SHORT TASK
Rewrite everything from the line containing "The image size is (1376, 768)." down to the line containing "[x=42, y=263]", both included, multiplying each answer coordinate by 2.55 and rounding to whole numbers, with halves rounded up. Keep all other text in those lines as it is.

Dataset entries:
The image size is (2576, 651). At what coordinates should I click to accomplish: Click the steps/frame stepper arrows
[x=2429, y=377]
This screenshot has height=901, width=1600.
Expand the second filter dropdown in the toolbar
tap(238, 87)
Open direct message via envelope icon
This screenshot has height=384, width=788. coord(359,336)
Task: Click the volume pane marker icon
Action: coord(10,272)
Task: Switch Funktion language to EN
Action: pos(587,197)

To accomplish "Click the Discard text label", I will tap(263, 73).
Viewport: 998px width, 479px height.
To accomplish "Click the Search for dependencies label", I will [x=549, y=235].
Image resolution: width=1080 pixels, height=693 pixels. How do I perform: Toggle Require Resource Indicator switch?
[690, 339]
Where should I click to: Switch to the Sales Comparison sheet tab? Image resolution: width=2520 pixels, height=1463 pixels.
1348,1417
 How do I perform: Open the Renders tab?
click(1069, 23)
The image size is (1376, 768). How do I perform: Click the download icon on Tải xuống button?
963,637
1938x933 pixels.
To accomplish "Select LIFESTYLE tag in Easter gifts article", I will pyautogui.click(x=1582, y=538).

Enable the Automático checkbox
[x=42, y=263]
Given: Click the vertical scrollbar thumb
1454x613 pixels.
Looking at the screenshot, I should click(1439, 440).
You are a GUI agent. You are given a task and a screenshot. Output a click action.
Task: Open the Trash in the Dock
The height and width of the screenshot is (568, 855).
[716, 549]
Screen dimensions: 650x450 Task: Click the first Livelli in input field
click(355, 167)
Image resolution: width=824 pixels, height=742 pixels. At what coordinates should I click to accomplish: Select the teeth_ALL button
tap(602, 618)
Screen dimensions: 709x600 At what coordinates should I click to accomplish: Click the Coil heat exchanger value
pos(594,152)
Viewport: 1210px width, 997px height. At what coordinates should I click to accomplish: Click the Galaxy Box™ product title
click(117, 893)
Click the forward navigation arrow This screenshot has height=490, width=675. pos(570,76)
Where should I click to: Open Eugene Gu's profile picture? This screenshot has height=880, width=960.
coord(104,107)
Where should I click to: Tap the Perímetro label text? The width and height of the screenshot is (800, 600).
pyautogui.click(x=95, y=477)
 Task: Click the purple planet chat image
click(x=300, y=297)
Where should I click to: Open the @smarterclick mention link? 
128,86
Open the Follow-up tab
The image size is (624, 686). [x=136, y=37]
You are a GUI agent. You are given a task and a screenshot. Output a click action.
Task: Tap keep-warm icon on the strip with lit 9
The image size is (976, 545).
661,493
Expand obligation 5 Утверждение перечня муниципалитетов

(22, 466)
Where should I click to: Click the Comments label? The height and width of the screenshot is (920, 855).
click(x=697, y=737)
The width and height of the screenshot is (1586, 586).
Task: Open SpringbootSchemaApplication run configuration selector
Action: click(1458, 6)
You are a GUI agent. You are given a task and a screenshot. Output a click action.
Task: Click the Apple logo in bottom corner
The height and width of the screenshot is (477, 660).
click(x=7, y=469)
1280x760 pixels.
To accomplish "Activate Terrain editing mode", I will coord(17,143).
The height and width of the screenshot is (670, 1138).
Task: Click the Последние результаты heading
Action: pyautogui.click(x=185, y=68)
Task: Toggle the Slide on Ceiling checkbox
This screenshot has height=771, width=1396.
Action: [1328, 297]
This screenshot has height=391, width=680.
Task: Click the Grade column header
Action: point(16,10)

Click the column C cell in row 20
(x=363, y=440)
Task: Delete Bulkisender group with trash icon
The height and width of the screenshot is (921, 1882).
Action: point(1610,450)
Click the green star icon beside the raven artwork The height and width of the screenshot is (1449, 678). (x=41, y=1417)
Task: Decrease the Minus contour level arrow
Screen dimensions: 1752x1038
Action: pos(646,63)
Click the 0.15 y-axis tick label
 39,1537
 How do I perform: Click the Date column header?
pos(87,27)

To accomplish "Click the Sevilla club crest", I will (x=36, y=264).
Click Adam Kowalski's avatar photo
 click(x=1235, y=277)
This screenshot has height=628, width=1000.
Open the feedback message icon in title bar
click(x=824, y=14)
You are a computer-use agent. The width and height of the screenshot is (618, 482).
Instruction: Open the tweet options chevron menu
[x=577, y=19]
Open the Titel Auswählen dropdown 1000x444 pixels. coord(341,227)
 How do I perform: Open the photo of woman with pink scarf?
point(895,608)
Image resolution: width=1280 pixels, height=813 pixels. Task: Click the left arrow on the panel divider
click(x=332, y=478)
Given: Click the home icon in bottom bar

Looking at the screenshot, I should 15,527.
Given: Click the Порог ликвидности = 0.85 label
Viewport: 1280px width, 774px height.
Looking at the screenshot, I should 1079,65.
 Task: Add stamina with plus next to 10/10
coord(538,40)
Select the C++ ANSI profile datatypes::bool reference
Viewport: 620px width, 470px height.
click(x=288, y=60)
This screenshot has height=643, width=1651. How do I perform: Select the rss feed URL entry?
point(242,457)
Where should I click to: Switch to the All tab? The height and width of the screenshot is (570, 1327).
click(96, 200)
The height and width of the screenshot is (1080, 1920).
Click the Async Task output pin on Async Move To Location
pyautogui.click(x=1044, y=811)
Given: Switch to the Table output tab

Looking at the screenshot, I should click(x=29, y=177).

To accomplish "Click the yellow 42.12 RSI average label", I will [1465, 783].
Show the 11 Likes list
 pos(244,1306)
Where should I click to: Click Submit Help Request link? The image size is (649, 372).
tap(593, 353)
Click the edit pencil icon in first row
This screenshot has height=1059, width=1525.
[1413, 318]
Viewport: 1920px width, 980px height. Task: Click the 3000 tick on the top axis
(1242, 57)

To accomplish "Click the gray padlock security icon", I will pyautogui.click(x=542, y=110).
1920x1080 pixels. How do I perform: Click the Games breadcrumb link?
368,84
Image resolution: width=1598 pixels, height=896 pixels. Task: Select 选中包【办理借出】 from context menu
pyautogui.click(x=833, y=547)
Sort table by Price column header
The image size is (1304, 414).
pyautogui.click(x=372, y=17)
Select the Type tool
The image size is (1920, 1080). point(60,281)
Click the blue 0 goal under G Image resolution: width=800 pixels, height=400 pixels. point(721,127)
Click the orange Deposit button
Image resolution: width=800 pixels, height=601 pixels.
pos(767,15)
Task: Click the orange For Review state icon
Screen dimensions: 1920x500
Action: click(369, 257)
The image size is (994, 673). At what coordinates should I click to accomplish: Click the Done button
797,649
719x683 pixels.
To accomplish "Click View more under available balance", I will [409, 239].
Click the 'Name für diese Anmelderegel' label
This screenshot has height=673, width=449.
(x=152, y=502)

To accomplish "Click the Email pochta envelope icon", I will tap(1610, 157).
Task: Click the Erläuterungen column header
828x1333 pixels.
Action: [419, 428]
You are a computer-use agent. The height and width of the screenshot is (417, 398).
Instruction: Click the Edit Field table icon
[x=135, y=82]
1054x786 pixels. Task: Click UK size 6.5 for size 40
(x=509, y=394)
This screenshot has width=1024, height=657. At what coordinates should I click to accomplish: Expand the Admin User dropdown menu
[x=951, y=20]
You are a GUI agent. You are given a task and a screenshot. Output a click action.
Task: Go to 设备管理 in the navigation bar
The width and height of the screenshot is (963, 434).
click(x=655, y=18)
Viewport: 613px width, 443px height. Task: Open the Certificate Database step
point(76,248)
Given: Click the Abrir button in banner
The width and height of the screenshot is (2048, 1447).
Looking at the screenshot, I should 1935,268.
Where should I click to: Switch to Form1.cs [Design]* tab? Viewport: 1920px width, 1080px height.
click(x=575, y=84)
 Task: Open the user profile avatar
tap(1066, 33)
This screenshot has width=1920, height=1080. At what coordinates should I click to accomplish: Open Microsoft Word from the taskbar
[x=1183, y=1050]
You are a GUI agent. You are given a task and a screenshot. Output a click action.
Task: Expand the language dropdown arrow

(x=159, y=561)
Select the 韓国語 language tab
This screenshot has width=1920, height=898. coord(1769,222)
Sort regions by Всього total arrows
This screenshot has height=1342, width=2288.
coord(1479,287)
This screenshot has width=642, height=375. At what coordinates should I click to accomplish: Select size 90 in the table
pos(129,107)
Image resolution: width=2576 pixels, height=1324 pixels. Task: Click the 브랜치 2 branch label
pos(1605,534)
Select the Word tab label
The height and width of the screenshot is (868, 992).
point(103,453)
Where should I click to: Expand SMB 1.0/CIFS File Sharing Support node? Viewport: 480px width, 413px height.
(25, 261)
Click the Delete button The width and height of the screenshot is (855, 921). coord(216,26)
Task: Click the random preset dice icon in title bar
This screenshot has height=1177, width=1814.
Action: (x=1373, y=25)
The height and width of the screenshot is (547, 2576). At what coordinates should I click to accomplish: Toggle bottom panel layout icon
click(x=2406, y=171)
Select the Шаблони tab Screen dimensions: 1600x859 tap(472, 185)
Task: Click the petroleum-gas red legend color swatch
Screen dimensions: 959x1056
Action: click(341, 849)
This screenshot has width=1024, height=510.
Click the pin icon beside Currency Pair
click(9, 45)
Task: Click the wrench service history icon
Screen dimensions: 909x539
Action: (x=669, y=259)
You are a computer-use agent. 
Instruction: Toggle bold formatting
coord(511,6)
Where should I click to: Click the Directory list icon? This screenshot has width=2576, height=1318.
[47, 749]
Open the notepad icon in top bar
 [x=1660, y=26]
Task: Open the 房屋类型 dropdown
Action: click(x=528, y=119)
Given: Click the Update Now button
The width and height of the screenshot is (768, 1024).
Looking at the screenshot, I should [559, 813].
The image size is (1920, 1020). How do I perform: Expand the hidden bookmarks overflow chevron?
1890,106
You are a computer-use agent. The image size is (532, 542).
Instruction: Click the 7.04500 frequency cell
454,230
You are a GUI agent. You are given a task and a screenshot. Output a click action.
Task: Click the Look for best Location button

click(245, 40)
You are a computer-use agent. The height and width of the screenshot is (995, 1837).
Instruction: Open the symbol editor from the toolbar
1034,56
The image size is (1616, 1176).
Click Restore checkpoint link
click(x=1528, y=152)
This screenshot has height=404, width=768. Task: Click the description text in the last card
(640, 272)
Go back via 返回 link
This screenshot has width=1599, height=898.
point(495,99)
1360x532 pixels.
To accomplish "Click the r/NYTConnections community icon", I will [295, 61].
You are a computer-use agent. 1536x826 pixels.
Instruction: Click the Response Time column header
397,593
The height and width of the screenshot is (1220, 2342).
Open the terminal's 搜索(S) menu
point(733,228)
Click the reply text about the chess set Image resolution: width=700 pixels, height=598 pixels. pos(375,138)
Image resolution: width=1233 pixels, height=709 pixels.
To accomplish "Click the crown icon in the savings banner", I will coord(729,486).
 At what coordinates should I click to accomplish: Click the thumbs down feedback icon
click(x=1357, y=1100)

COMPLETED EXERCISE
The image size is (1376, 768). How do I perform: Click the download icon on Tải xuống button?
2456,1624
1938x933 pixels.
To accomplish "Select LIFESTYLE tag in Easter gifts article", I will pyautogui.click(x=4034, y=1372).

Enable the Automático checkbox
[x=107, y=671]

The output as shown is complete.